Task prompt:
Find the line with "Click the kiarelys store logo" in the entries below, then reproduce it and every line after it down to and including the line with "Apply the policy change with Apply", exactly.

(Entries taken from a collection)
========================================

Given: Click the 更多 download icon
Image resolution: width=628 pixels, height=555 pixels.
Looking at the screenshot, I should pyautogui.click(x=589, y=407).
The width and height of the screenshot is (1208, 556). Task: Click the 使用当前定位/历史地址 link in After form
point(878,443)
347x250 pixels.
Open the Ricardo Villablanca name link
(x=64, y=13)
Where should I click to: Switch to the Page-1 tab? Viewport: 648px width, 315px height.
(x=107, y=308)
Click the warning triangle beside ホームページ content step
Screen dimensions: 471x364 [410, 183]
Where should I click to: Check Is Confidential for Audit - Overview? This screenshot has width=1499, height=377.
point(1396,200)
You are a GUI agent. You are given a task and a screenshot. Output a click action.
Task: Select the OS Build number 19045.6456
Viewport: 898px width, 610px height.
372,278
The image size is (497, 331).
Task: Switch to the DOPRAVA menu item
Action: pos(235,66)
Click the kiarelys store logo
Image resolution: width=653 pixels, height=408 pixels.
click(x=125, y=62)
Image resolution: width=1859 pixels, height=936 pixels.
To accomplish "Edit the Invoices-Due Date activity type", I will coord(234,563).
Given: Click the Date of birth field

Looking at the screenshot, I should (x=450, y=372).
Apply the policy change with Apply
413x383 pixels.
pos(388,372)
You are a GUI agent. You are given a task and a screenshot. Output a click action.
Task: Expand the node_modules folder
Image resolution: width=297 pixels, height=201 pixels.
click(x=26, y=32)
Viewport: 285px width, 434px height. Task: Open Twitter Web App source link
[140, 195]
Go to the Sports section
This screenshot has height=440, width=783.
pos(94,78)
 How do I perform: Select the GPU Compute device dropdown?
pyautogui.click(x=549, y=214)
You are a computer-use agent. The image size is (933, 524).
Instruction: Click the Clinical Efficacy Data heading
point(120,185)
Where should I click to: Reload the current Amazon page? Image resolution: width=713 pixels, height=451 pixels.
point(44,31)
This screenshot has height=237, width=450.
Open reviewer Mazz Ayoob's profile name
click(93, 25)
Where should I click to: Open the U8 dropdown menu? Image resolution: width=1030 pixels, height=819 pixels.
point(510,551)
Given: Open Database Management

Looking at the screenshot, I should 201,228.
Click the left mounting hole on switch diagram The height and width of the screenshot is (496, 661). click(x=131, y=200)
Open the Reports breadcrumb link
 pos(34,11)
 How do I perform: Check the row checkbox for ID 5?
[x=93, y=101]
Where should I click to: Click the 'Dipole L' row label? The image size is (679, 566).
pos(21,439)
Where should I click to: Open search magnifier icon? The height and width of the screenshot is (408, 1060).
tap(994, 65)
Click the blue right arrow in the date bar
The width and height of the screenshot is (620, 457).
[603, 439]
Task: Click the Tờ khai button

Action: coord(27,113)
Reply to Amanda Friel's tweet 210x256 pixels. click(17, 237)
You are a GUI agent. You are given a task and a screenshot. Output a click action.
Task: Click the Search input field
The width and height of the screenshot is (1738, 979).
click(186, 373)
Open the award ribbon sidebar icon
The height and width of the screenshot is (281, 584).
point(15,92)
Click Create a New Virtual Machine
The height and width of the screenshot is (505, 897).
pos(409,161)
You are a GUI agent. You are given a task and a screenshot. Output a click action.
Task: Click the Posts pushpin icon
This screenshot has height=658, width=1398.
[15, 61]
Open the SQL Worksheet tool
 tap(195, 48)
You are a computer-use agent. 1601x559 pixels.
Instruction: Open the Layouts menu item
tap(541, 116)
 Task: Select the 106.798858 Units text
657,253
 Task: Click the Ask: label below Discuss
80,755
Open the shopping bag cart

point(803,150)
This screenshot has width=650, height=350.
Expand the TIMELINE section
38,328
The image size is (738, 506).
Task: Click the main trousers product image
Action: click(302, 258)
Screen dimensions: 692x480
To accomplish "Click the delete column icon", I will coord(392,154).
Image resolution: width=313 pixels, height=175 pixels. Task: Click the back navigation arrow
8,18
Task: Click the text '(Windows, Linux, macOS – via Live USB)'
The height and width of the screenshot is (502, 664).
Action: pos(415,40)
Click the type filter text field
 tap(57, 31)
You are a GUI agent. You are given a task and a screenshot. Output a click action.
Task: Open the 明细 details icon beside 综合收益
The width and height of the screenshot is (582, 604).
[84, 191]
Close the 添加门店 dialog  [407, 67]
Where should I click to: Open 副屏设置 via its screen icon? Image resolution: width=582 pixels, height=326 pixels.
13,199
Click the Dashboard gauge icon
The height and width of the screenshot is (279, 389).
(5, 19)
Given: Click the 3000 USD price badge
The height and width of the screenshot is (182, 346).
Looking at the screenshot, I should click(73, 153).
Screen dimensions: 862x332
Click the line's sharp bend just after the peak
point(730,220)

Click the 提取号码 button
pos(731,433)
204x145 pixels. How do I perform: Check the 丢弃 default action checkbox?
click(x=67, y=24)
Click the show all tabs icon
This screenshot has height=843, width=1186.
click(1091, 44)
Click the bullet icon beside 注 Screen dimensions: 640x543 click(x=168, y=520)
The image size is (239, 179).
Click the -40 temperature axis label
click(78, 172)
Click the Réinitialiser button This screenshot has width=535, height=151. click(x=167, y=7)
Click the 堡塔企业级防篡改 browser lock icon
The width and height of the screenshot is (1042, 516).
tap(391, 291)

========================================

Response:
Click the kiarelys store logo
Image resolution: width=653 pixels, height=408 pixels.
click(x=125, y=62)
Image resolution: width=1859 pixels, height=936 pixels.
To accomplish "Edit the Invoices-Due Date activity type", I will coord(234,563).
Given: Click the Date of birth field

Looking at the screenshot, I should (x=450, y=372).
Apply the policy change with Apply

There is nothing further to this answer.